The Scheme: contractors: mainstream contractors
‘Mainstream contractors’ are businesses that
- carry out construction work, or
- supply labour for carrying out construction work.
They include the following
- construction businesses (including foreign businesses carrying out construction work in the UK)
- property developers or speculative builders erecting and altering buildings in order to make a profit.
- gang leaders organising labour for construction work.
These businesses are liable to operate the Construction Industry Scheme whatever the level of their expenditure on construction operations (FA04/s59 (1)(a)). Any business which is registered as a subcontractor for the purposes of CIS and subcontracts elements of its work that come within the Scheme is acting as a contractor under CIS (FA04/s57 (2)).
These are businesses whose activities consist of or include carrying out construction operations for other parties and which use subcontract labour for this purpose.

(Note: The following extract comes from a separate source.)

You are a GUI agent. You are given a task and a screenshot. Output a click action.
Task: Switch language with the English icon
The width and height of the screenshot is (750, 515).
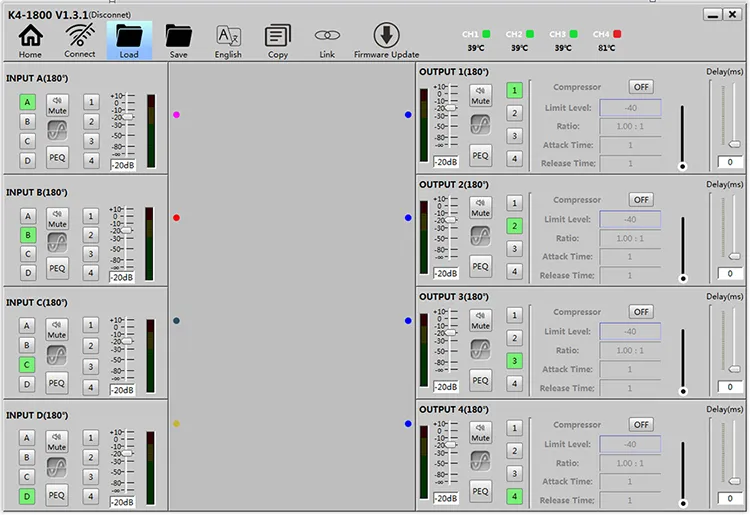point(228,39)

Property developers and Property investment businesses
See the separate guidance at CISR12080
Where a contractor negotiates with a gang leader to pay the gang-leader for work done by the gang and the gang leader shares out the money amongst the gang, the gang leader is a contractor for the other gang members and the original contractor only deals with one subcontractor; the gang leader.
Generally labour agencies are not contractors under the scheme although they can be subcontractors. Since 6 April 1998 a labour agency that supplies workers to a contractor has been obliged under FA98/s55 to operate PAYE where the contract between the agency and the worker is a contract for services. This means that circumstances in which an agency has to operate the Construction Industry Scheme in the role of contractor are likely to be rare.
However, some labour agencies do subcontract work on, often to single person companies, rather than directly employing the worker. In these cases, the labour agency will have to operate the scheme on the payment.
Arms-Length Management Organisations
An Arms-Length Management Organisation (ALMO) is a company set up by a local authority to manage or improve all or part of its housing stock. The company is owned and run by the local authority with ‘volunteer’ directors and operates under the terms of a management agreement between the local authority and the ALMO. ALMOs are treated as contractors by virtue of s59 (1)(a) in that they are carrying on a business that includes construction operations. Such a business is not a deemed contractor nor is it a Local Authority and it cannot avail itself of the small payments exemption allowed by SI2005/2045 reg 18. (See CISR15150).
Any payment under the management agreement that passes between the Local Authority and the ALMO is not paid under a contract relating to construction operations and therefore CIS will not apply. Consequently it is unlikely that an ALMO will be a subcontractor unless they enter into contracts relating to construction operations with other concerns that are contractors.